Jumat, 09 Mei 2014

PSIKOLOGI BERFIKIR

BERFIKIR SEBAGAI AKTIFITAS MENTAL 

Berfikir mencakup banyak aktifitas mental. Kita berfikir saat memutuskan barang apa yang akan kita beli di toko. Kita berfikir saat melamun sambil menunggu kuliah pengantar psikologi dimulai. Kita berfikir saat kita mencoba memecahkan soal ujian di berikan di kelas, kita berfikir saat menulis artikel, menulis makalah, menulis surat, membaca buku, membaca koran, dll
Berfikir adalah suatu kegiatan mental yang melibatkan kerja otak. Akan tetapi pikiran manusia, walaupun tidak bisa di pisahkan dari aktivitas kerja otak, lebih dari sekedar kerja organ tubuh yang di sebut otak. Kegiatan berfikir juga melibatkan sekuruh pribadi manusia dan juga melibatkan perasaan dan kehendak manusia. Memikirkan sesuatu berarti mengarahkan diri pada objek tertentu, menyadari kehendaknya seraya secara aktif meng hadirkan dalam pikiran kemudian mempunyai suatu gagasan atau wawasan tentang objek tersebut.
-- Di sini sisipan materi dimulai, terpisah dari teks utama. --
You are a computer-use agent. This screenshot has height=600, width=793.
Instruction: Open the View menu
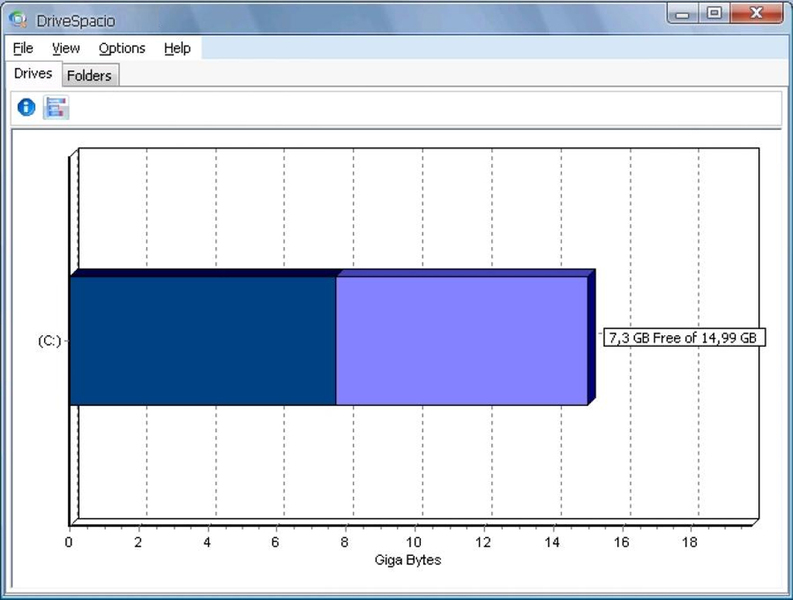(x=66, y=48)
Berpikir juga berarti jerih payah secara mental untuk memahami suatu mental untuk memahami sesuatu yang di alami atau mencari jalan keluar dari persoalan yang sedang dihadapi. Dalam berfikir juga termuat kegiatan meragukan dan memastikan, merancang, meng hitung, mengukur, mengevaluasi, membandingkan, menggolongkan, memilah-milah atau membedakan, meng hubungkan, menafsirkan, melihat kemungkinan-kemungkinan yang ada, membuat analisis dan sintesis, menalar atau menarik kesimpulan dari premis-premis yang ada, menimbang, dan memutuskan.
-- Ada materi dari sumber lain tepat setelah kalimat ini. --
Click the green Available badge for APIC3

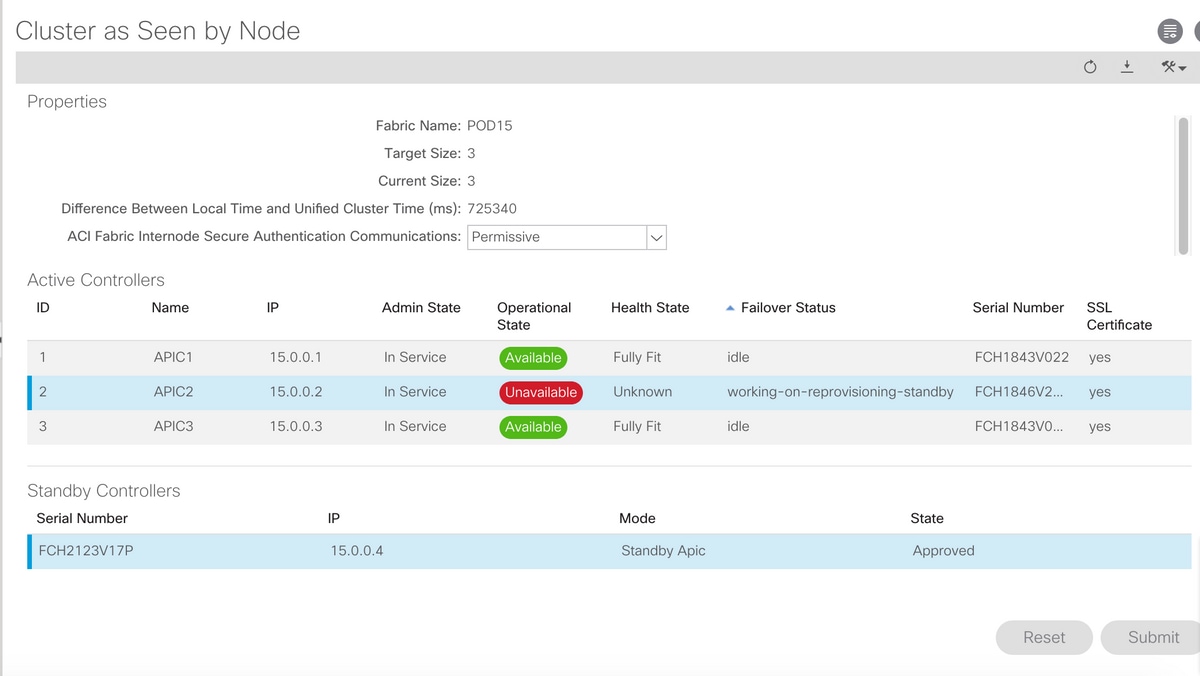pyautogui.click(x=533, y=427)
Biasanya, kegiatan berfikir dimulai ketika muncul keraguan dan pertanyaan untuk dijawab atau berhadapan dengan persoalan atau masalah yang memerlukan pemecahan. Seperti dikemukakan oleh Charles S. Pierce, dalam berfikir ada dinamika gerak dari adanya gangguan suatu keraguan (irritation of doubt) atas kepercayaan atau keyakinan yang selama ini dipegang, lalu terangsang untuk melakukan penyelidikan (inquiry), kemudian diakhiri (paling tidak untuk sementara waktu) dalam pencapaian suatu keyakina baru (the attainment of belife).
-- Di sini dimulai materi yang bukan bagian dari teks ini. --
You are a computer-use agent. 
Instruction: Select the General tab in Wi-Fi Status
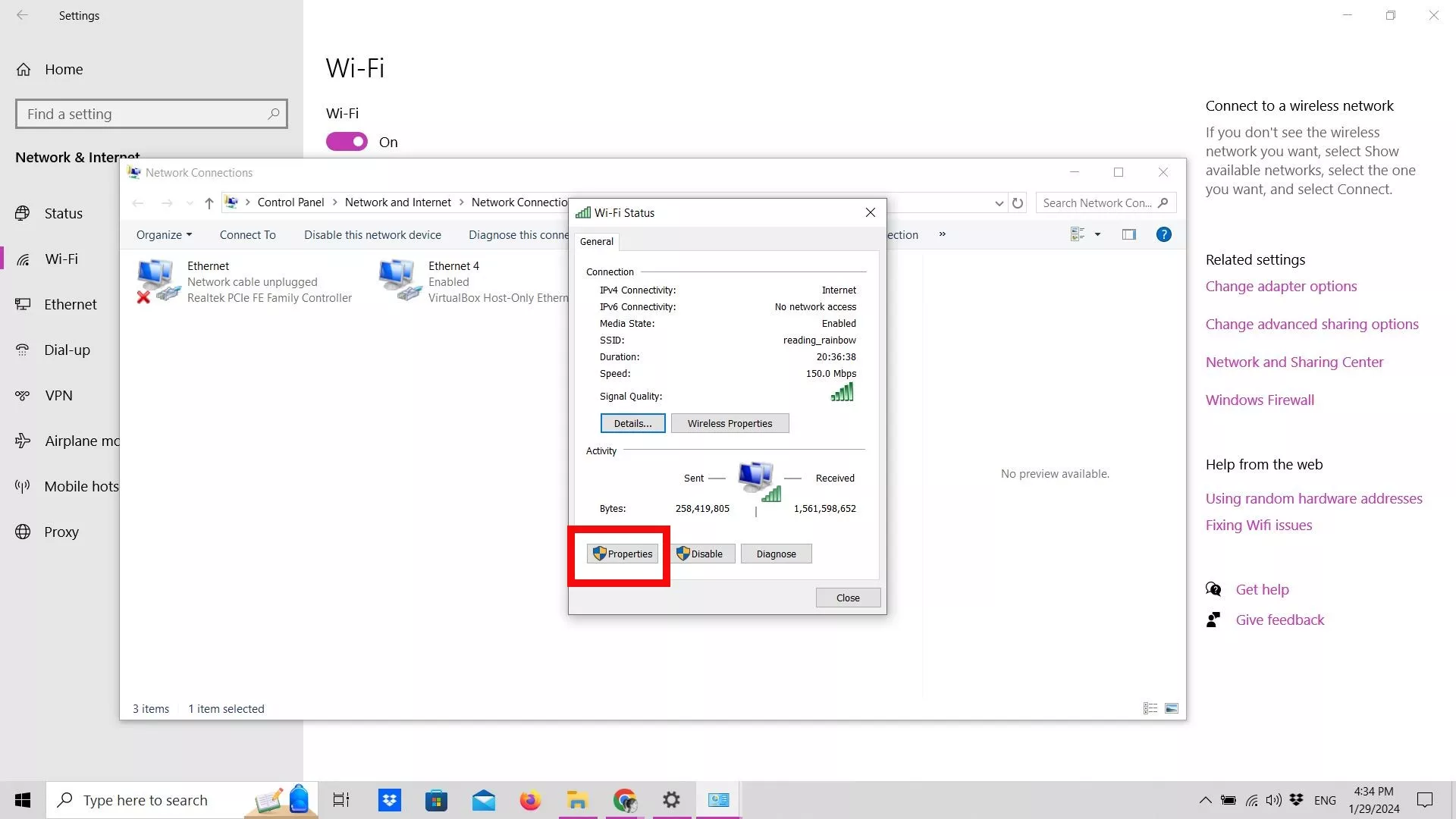click(596, 242)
Kegiatan berfikir juga di rangsang oleh kekaguman dan keheranan dengan apa yang terjadi atau di alami.  Kekaguman dan keheranan tersebut menimbulkan pertanyaan-pertanyaan untuk dijawab. Jenis, banyak,sedikit, dan mutu pertanyaan yang di ajukan bergantung pada minat, perhatian, sikap ingin tahu, serta bakat dan kemampuan objek yang bersangkutan. Dengan demikian kegiantang berfikir manusia selalu tersituasikan dalam kondisi konket subjek yang bersangkutan. Dengan demikian kegiatan berfikir manusia selalu tersituasikan dalam kondisi konkret yang subjek  yang bersangkutan.kegiatan berfikir juga di kondisikan oleh stuktur bahasa yang di pakai serta konteks sosio-budaya dan historis temat kegiatan berfikir dilakukan (Sudarminta, 2000).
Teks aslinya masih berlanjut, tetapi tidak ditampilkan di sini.